Votaron, en cambio, a favor de Sharon, los ministros del partido de centro Shinui.
El proyecto de ley votado pasará a ahora a una comisión inter-ministerial, para su redacción final.
A partir de mañana, el retiro de Gaza será discutido por la Knesset (parlamento), donde el Likud se presenta profundamente dividido, aunque dispone de apoyo externo del partido Laborista de Shimon Peres.
La votación del parlamento está previsto para el martes por la noche.
Mientras la Knesset discute la entidad de los resarcimientos, el desmantelamiento de las colonias podría ser aprobado por el parlamento recién en marzo próximo.
Según el proyecto elaborado por Sharon, se trata de un retiro gradual de los territorios palestinos.
Al principio serán desmantelados tres asentamientos en el centro de la Franja de Gaza (Netzarim, Morag, Kfar Darom), y luego cuatro pequeñas colonias de Cisjordania (Kadim, Ganim, Sa-Nur, Homesh).
Más adelante será el turno de las colonias del sur de la Franja de Gaza, Gush Katif, y finalmente los colonos del extremo norte de esa región palestina.
Las operaciones podrían comenzar en junio de 2005 y concluir en tres meses.
Por temor a que unidades militares donde es fuerte la presencia de soldados y oficiales religiosos se rebelen a las órdenes, el desmantelamiento de los colonos será confiado en buena parte a unidades de la guardia de frontera.
Fuentes militares prevén además que será necesario movilizar unidades de reservistas y a toda la policía israelí.
De acuerdo al proyecto de ley, Israel dejará tras de sí tierra quemada. Todas las casas de los colonos serán demolidas, para impedir que las llaves sean entregadas a familiares de «terroristas» palestinos.

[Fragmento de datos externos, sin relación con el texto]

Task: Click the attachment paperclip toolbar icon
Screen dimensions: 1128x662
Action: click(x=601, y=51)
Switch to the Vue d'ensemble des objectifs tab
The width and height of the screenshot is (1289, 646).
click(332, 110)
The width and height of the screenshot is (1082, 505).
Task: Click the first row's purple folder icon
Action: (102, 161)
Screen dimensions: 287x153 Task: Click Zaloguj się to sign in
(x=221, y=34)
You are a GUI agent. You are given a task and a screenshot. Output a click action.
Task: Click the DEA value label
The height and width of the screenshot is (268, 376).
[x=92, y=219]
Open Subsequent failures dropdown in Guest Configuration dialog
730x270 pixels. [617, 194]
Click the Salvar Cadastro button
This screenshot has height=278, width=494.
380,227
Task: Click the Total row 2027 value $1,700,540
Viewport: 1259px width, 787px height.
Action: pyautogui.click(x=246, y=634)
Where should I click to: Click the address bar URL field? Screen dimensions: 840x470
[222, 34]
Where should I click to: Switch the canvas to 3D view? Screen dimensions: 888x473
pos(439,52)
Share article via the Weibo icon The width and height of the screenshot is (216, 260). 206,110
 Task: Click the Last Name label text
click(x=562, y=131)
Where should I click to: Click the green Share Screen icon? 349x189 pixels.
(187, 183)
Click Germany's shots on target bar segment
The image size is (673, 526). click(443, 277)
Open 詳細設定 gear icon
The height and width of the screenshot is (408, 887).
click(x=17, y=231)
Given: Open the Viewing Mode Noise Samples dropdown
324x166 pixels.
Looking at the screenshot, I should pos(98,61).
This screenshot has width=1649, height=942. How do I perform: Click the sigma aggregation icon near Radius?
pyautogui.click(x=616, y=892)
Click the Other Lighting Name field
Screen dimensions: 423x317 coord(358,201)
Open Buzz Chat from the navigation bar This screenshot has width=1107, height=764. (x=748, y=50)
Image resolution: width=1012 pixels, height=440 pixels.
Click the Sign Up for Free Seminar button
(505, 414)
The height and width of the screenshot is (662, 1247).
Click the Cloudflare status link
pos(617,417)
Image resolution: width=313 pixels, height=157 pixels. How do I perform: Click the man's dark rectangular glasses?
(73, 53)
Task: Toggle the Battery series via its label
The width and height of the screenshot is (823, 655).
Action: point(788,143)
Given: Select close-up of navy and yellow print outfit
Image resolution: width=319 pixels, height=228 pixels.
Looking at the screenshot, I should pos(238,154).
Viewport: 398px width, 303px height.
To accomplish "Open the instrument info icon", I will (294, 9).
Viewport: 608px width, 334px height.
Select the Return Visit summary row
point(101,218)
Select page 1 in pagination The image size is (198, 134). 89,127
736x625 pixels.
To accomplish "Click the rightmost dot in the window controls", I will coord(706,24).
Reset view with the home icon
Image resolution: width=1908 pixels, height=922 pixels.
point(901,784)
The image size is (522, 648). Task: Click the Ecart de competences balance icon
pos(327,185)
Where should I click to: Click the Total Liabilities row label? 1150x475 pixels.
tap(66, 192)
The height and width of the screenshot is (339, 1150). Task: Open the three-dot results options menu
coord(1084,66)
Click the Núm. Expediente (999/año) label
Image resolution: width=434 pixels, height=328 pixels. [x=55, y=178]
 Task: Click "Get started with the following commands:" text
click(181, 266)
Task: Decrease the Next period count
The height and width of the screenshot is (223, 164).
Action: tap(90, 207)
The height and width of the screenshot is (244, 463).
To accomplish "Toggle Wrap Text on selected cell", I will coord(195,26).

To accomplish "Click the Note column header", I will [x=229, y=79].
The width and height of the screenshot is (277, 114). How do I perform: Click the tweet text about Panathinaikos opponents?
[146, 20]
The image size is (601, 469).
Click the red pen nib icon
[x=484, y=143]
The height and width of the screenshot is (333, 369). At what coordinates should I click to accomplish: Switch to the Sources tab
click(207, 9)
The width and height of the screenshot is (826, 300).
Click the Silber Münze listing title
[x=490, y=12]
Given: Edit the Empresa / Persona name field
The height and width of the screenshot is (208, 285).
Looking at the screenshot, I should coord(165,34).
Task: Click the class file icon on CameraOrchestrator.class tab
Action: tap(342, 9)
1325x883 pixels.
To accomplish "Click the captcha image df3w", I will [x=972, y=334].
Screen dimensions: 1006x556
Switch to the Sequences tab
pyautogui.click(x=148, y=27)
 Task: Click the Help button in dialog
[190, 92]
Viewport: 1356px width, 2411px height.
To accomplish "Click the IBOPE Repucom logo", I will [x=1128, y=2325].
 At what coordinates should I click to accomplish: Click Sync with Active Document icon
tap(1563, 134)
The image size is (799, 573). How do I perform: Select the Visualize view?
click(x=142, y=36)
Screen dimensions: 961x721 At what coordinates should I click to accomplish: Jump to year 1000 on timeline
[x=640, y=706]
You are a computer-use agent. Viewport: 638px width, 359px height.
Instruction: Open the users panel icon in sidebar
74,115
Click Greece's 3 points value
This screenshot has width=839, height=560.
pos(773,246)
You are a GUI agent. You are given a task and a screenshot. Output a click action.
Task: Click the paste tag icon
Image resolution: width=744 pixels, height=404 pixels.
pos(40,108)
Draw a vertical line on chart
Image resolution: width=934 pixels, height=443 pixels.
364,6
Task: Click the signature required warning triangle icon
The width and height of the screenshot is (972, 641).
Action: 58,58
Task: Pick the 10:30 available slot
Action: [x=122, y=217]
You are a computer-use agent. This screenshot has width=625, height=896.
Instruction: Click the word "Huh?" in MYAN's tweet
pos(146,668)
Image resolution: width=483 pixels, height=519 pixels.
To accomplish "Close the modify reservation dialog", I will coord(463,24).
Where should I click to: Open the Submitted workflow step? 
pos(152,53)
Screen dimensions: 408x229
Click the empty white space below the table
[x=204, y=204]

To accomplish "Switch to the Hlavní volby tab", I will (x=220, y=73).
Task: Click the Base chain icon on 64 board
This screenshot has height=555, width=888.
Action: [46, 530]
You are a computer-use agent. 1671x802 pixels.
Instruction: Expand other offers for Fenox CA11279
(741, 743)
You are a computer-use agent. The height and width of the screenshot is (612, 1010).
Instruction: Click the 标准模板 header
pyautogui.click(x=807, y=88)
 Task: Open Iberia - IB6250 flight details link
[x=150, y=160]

Por otro lado, dos rabinos pidieron en una carta al consejero jurídico del gobierno y fiscal general del Estado, Menachem Mazuz, que inicie un proceso judicial contra el premier Sharon, a quien acusan de «ayuda a los nazis».
Lo informó hoy el periódico Yedioth Aronoth en su sitio en Internet, según el cual los dos rabinos sostienen que el plan de Sharon de retiro de la Franja de Gaza trasladará el control de ese territorio a manos «de las organizaciones terroristas (palestinas), que son los nazis de esta generación».
Según el rabino Yekutiel Rapp, del Comité Mundial para el Salvataje de la Nación y la Tierra (de Israel), con sede en Nueva York, y el rabino Shalom Walfa, del movimiento jasídico israelí, el premier puede ser acusado «de ayuda a los nazis».
Dijeron que por ese motivo puede ser procesado según la misma ley contra los nazis, en la base a la cual fue condenado a muerte en 1960 Adolf Eichman, ejecutor de los planes de exterminio nazi durante la Segunda Guerra Mundial.
Mientras tanto, David Grossman, uno de los mayores escritores israelíes, afirmó que cree que «en este momento de particular violencia para todo Medio Oriente, el diálogo es el único camino».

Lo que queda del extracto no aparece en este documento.